Mel's blatant anti-semitic rampage at the Malibu police station after his arrest for drunk driving became one of the top celebrity scandals of the decade.

But, while promoting his new movie, Edge of Darkness, Gibson said that people should just let it go. Which they might if he didn't keep downplaying it.

"It’s said that I went into a rant, but I think it went on for about five words," he said. "I was drunk. It just turned into a big thing. I apologized - not once, three times. So what’s the problem? It’s four years ago. Do I need to apologize again?”

For the record, it was most definitely a rant.

Oksana and Mel

Mel Gibson and his unwed baby mama, Oksana Grigorieva, attend his latest movie premiere. His comments continue to baffle. [Photo: PacificCoastNewsOnline.com]

"F--king Jews... The Jews are responsible for all the wars in the world" is more than five words. The many times he called police officers "motherf*%ker" and "sugar t!ts" while proclaiming "I own Malibu" and trying to break $h!t also add up.

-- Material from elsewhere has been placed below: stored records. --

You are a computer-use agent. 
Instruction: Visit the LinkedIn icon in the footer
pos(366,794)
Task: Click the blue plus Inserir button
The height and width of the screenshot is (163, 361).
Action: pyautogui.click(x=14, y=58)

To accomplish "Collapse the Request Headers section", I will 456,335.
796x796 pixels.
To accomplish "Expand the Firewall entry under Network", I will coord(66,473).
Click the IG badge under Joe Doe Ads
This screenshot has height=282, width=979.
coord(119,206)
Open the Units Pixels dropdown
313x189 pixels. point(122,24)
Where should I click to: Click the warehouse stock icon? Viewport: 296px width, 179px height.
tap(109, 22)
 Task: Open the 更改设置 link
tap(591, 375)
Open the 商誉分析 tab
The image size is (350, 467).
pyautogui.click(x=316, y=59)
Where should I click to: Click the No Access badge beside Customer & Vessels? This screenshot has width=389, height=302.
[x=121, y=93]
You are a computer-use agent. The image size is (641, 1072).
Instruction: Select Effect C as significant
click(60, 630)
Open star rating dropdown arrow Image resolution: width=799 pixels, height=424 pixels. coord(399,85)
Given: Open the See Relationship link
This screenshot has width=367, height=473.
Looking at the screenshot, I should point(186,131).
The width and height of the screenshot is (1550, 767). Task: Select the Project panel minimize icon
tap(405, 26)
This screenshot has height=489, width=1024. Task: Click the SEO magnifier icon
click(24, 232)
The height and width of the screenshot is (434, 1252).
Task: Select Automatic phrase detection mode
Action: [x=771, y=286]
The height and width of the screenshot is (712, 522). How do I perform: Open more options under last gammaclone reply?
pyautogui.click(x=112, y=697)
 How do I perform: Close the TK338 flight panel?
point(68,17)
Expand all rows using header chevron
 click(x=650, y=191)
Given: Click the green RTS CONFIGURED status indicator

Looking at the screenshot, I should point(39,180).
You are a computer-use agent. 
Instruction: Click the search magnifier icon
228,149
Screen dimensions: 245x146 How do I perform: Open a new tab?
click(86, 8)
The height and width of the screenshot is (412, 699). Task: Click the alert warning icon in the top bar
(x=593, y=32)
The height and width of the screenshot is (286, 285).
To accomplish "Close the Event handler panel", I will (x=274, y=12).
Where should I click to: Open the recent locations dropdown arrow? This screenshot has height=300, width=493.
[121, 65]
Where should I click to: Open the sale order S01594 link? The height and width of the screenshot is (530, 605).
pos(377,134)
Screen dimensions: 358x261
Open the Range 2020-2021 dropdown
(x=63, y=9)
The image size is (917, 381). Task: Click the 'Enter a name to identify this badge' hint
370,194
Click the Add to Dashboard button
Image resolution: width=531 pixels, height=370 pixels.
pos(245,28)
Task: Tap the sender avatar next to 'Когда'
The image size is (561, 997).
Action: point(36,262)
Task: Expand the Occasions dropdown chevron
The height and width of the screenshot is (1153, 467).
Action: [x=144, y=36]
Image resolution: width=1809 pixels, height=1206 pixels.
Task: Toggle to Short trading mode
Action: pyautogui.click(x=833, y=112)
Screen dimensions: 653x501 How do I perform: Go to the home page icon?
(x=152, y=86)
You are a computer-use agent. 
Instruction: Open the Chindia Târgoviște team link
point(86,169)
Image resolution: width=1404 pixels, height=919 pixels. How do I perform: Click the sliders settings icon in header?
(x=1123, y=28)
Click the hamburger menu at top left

This isn't to say Mel doesn't deserve forgiveness. Sure he does. But we don't get the feeling he thinks he was wrong in the first place, which might help.

Similar to the "he's human" defense of Tiger, who slept with scads of women he wasn't married to, the "I was drunk" defense doesn't cut it here, Mel.

Amazingly, he should consider taking a page from the Michael Vick school of PR and profusely apologize, sincerely, until people simply get tired of it.